TransWikia.com

SHAP value analysis gives different feature importance on train and test set

Data Science Asked by pbk on August 20, 2021

Should SHAP value analysis be done on the train or test set?

What does it mean if the feature importance based on mean |SHAP value| is different between the train and test set of my lightgbm model?

I intend to use SHAP analysis to identify how each feature contributes to each individual prediction and possibly identify individual predictions that are anomalous. For instance, if the individual prediction’s top (+/-) contributing features are vastly different from that of the model’s feature importance, then this prediction is less trustworthy.

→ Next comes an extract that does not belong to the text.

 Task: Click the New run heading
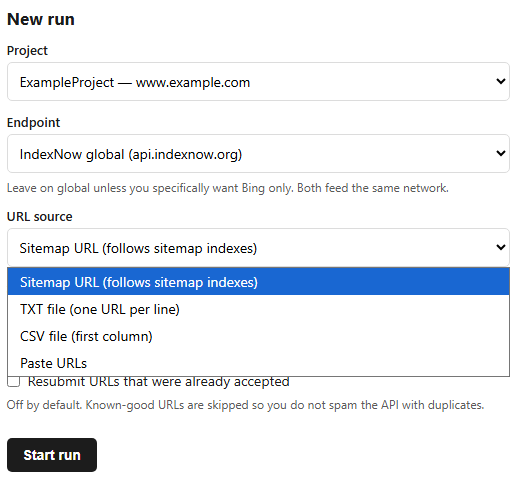(x=41, y=19)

Does this approach make sense?

2 Answers

Since SHAP gives you an estimation of an individual sample (they are local explainers), your explanations are local(for a certain instance)

You are just comparing two different instances and getting different results. This is normal and can happen in train and test set. This doesn't mean also that your train and test set have bad split, they could be good split.

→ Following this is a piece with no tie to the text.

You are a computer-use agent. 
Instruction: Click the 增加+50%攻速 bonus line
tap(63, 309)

In the end SHAP is done to help you understand how the model behaves in a particular instance. It should be done where you are interested in understanding. I guess that you can also try to find what is the difference between train and test with shap values, but they are local explainers so you might not find much success.

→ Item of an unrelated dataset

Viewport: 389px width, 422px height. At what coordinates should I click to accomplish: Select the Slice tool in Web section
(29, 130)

I wouldn't say anything about the quality of predictions given the feature importance.

Correct answer by Carlos Mougan on August 20, 2021

You have to make sure that the problem doesn't come from your data or your model :

  • Make sure that your data don't change significantly (same % of classes) but also general distribution / correlation of features, correlation between features and output.

  • Make sure that your model is not overfit on your train data.

Once you have made sure of that, the idea of using SHAP to look for outliers is interesting, but might not work at all, depending on your variables / problems.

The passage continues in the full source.